Task requirements: Write out every entry below word for word, but leave out the pictures.

********************

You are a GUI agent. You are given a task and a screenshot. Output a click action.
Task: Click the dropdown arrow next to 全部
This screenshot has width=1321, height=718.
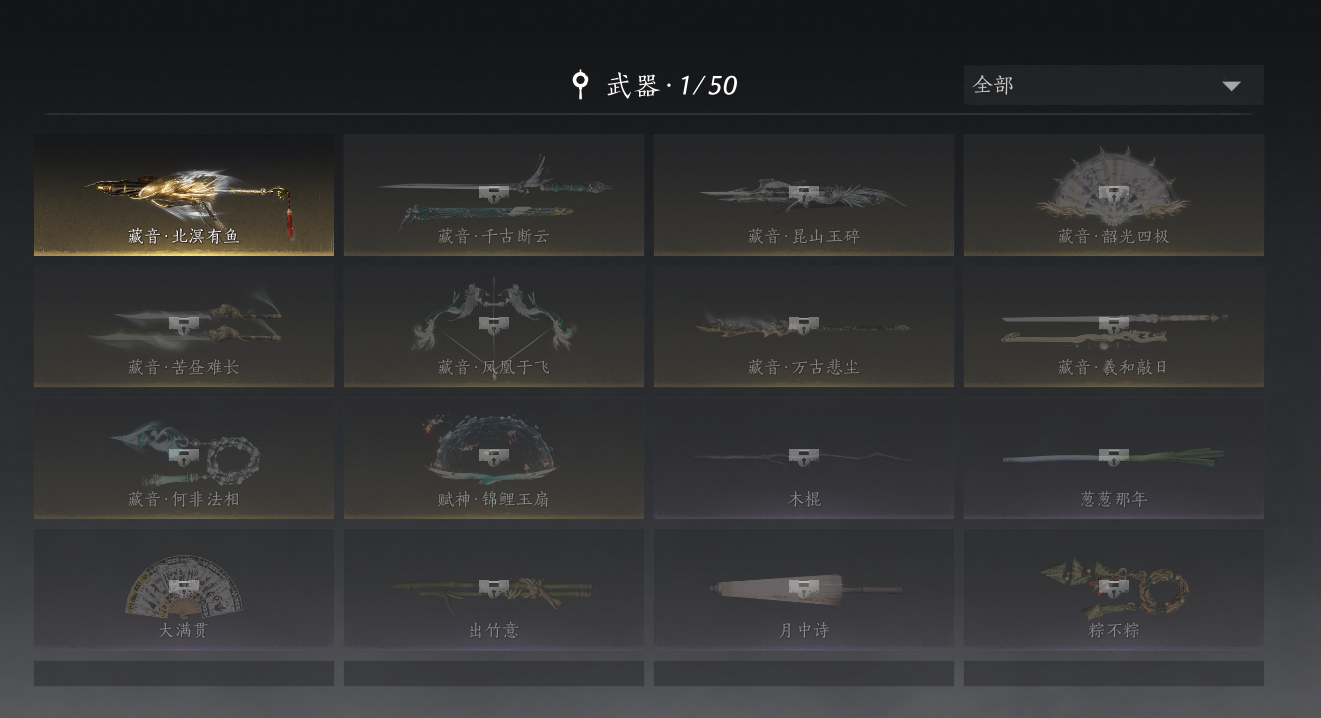(1232, 86)
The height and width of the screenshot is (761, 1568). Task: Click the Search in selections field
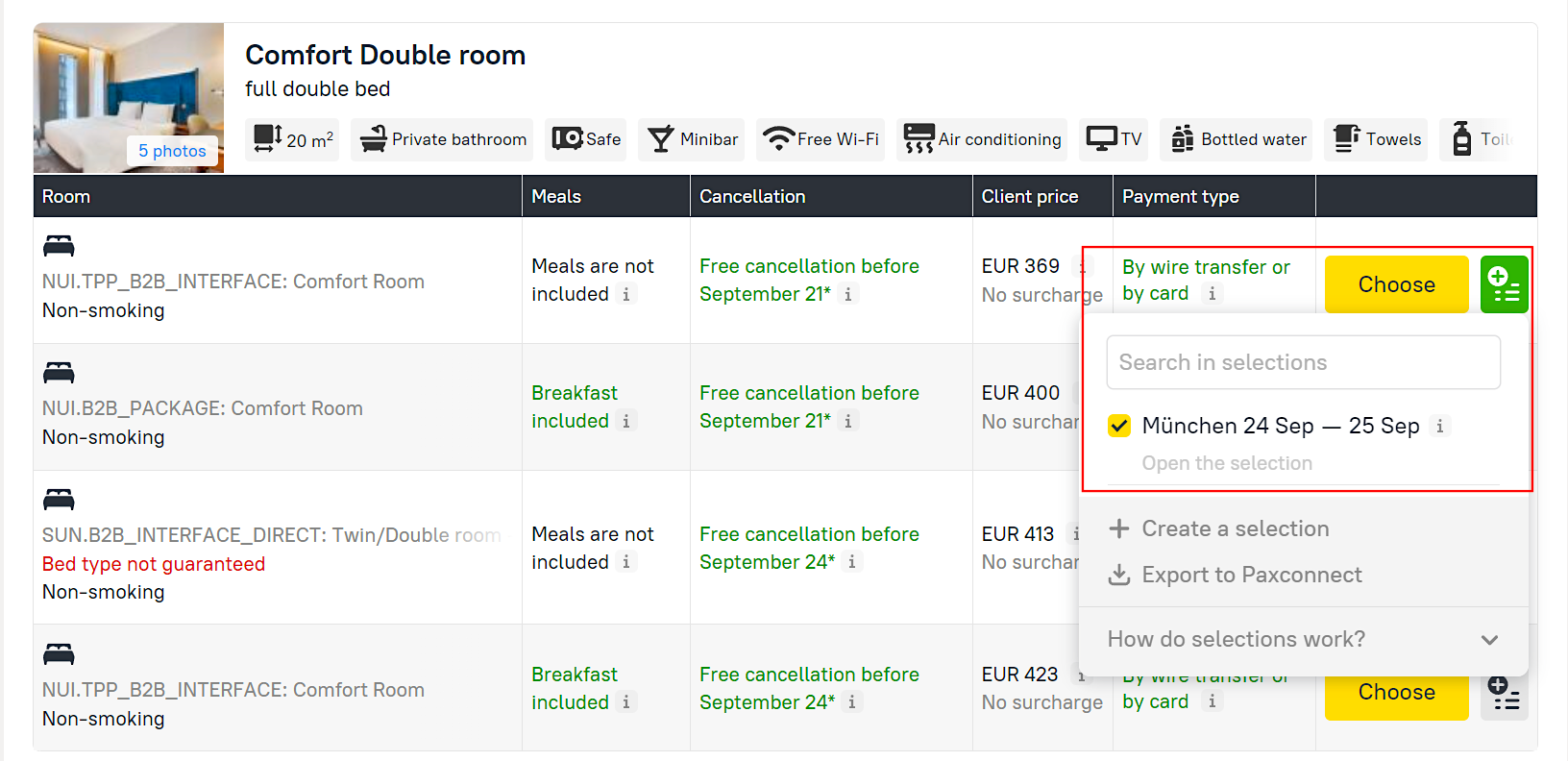click(x=1303, y=362)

********************

Answer to this task:
You are a GUI agent. You are given a task and a screenshot. Output a click action.
Task: Click the dropdown arrow next to 全部
This screenshot has width=1321, height=718.
(1232, 86)
The height and width of the screenshot is (761, 1568). Task: Click the Search in selections field
click(x=1303, y=362)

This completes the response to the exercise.